The iterators returned by this class's iterator method are fail-fast: If the deque is modified at any time after the iterator is created, in any way except through the iterator's own remove method, the iterator will generally throw a ConcurrentModificationException. Thus, in the face of concurrent modification, the iterator fails quickly and cleanly, rather than risking arbitrary, non-deterministic behavior at an undetermined time in the future.

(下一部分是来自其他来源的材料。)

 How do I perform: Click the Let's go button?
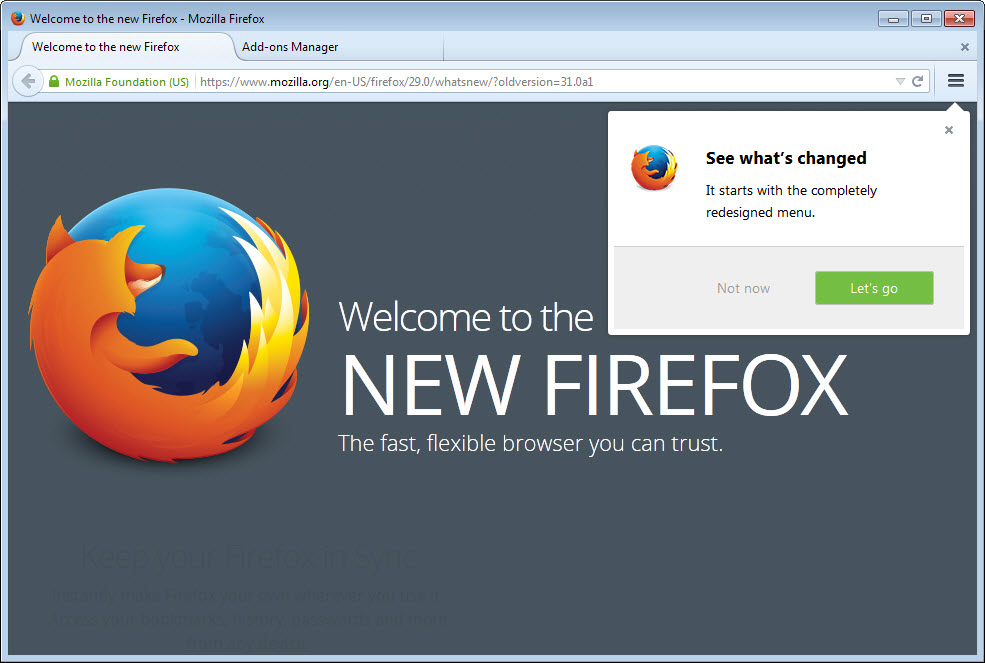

Note that the fail-fast behavior of an iterator cannot be guaranteed as it is, generally speaking, impossible to make any hard guarantees in the presence of unsynchronized concurrent modification. Fail-fast iterators throw ConcurrentModificationException on a best-effort basis. Therefore, it would be wrong to write a program that depended on this exception for its correctness: the fail-fast behavior of iterators should be used only to detect bugs.
  • extends Deque and Queue
  • No capacity restrictions
  • No thread-safe
  • Faster than Stack(stack) and LinkedList(queue)

Deque的一些特性

Two forms method:

  • Throw exceptions : add() ,remove() ,elements()
  • return special value: offer(),poll() ,peek()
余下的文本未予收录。